Résumé

  • La gouverneure a ordonné au Department of Administrative Services de résilier le contrat lié au projet Verrus.
  • Le terrain public se situe à Mill Creek Corporate Center, au sud-est de Salem.
  • Le concept portait sur environ 5,1 milliards de dollars, trois bâtiments, un poste et 75 acres.
  • Salem le décrivait comme préliminaire et ne disposait d’aucune demande formelle.
  • L’usage était alors autorisé par le zonage Employment Center, distinct du rôle de l’État vendeur.
  • Verrus dit que le projet peut continuer, mais aucune nouvelle parcelle ou demande n’était connue.

Le foncier échoue avant l’examen du plan

Une infrastructure a besoin du droit d’usage et du contrôle du terrain. Le code de Salem concernait l’usage général; le contrat d’État donnait accès à une parcelle. Sa résiliation retire la seconde condition.

Un promoteur peut financer études et négociations avant l’acquisition. Le choix de la parcelle structure pourtant routes, raccordement et conception. La remplacer peut rendre ces travaux inutilisables.

L’acte final de résiliation devra préciser avis, dépôts et éventuels recours. Un ordre politique et la clôture juridique sont deux dates à suivre.

La confidentialité a comprimé le débat

La ville dit avoir été libérée d’un accord de confidentialité le 8 juillet et avoir informé le conseil le 13. Le public a donc découvert tard un projet exceptionnel.

Protéger un client ou une négociation n’exige pas de cacher charge maximale, eau, secours, routes, aides ou calendrier.
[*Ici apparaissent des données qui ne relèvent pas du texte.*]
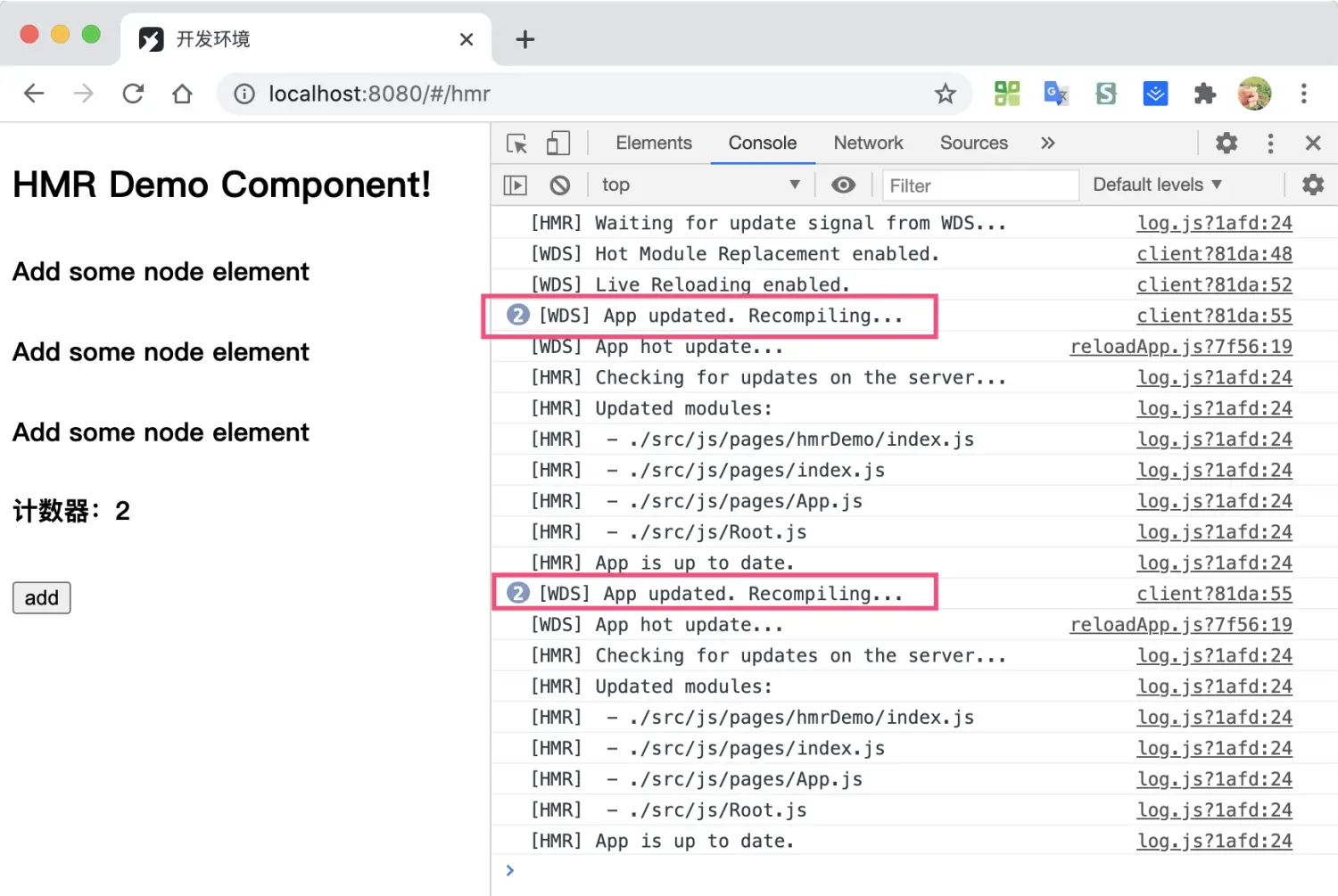Click the inspect element picker icon

(x=516, y=144)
Ces paramètres concernent des systèmes publics.

Une règle de divulgation graduée permettrait de garder l’identité privée tout en publiant les impacts avant un engagement public contraignant.

Les 5,1 milliards ne sont pas un financement fermé

Le montant décrit un projet. Aucun permis formel, accord électrique final, avis de chantier ou client signé n’apparaît dans le dossier municipal examiné.
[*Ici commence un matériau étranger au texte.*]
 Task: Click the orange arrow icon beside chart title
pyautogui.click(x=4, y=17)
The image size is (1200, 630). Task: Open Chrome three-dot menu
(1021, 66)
Trois bâtiments et un poste ne donnent pas les mégawatts ni les phases. Un autre terrain modifierait le dessin et le coût.

La perte du contrat réduit la valeur d’option, sans prouver une perte réalisée de 5,1 milliards.

Verrus exprime une possibilité, pas un plan

Le développeur peut chercher une parcelle ou restructurer le contrôle foncier. Puisqu’aucune demande municipale n’était approuvée, il peut redessiner.

Mais déplacer le projet oblige à reprendre zonage, électricité, eau, fibre, accès et consultation. Même une courte distance change l’interconnexion.

Le statut n’est ni mort ni intact: une route documentée s’arrête et toute survie doit être prouvée.

L’État propriétaire et la ville régulatrice sont distincts

L’Oregon agit comme vendeur par le DAS. Salem contrôle le développement. Les politiques énergétiques de l’État forment encore une autre couche.

L’État peut refuser de vendre alors que le code autorise encore l’usage. La ville peut modifier ses règles sans restaurer le contrat.

Une carte doit montrer propriétaire, zonage, service public, régulateur et aides afin d’identifier la décision réellement modifiée.

La prochaine preuve doit nommer une parcelle

L’Oregon devrait publier la résiliation et le sort du terrain. Verrus doit ensuite dire s’il abandonne, négocie ou contrôle une autre parcelle.

Toute nouvelle voie exige demande formelle, état du raccordement et hypothèses par phases. Une discussion sur un zonage conditionnel ne devient une règle qu’après adoption.

Le terrain ne se remplace pas par un communiqué. Le contrat se termine; Project Oakline reste ouvert, mais doit désormais démontrer où et sous quelle autorité il pourrait continuer.